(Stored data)
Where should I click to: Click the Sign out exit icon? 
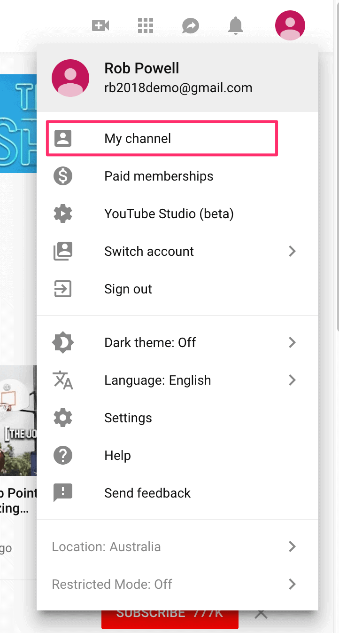point(63,289)
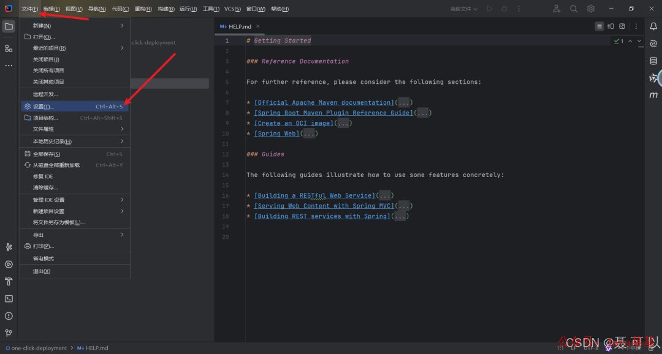Open the 当前文件 run configuration dropdown
This screenshot has height=354, width=662.
[x=463, y=9]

— PROBLEM TO SOLVE —
The records above are to be transcribed in full, with images omitted.

— FINISHED EXERCISE —
Where should I click to: Click the Sign out exit icon? 
point(63,289)
Open the 当前文件 run configuration dropdown
This screenshot has height=354, width=662.
[x=463, y=9]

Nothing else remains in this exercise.